The problem
Please print the part of the listing that opens with the line containing "Task: Toggle 空闲 series in the 库位区域 legend" and closes with the line containing "Looking at the", both ends included, reproducing every line without any change.

Exercise materials
------------

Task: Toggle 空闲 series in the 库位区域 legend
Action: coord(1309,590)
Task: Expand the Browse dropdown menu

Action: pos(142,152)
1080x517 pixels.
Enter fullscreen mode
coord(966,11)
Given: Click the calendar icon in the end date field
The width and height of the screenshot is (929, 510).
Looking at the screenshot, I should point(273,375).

------------

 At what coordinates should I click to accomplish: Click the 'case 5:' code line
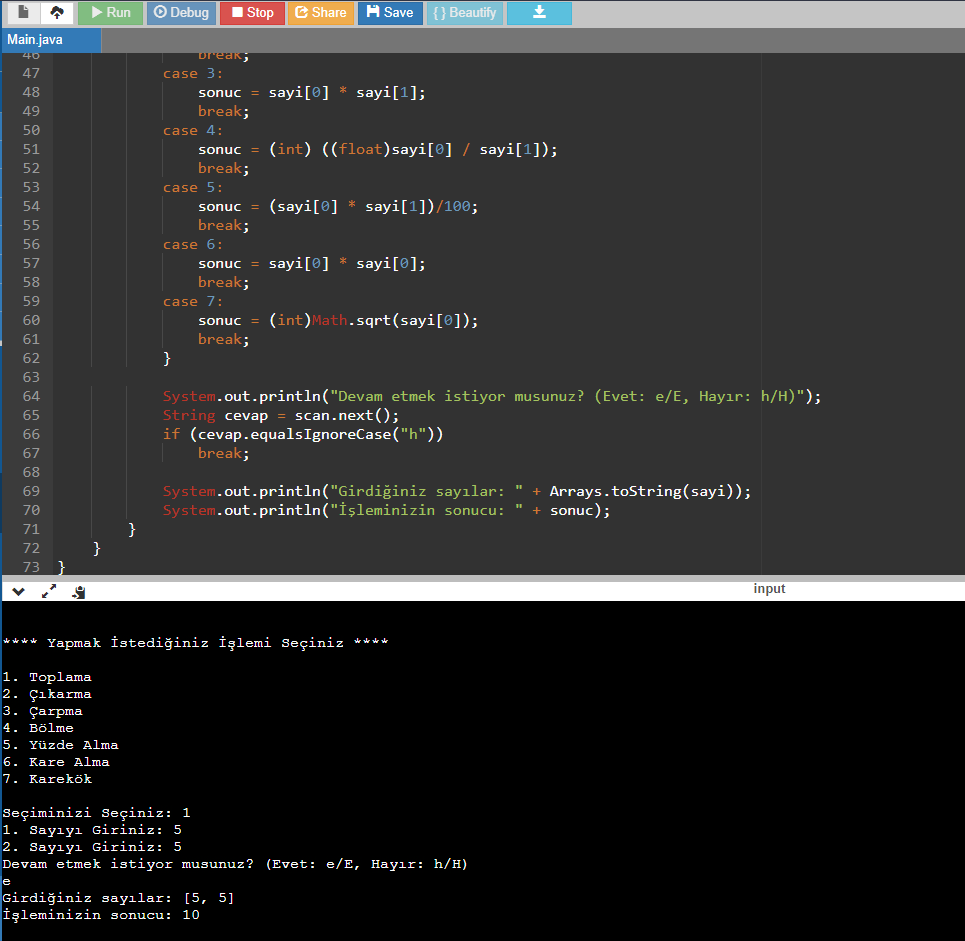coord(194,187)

------------

Output
Task: Toggle 空闲 series in the 库位区域 legend
Action: coord(1309,590)
Task: Expand the Browse dropdown menu

Action: pos(142,152)
1080x517 pixels.
Enter fullscreen mode
coord(966,11)
Given: Click the calendar icon in the end date field
The width and height of the screenshot is (929, 510).
Looking at the screenshot, I should point(273,375).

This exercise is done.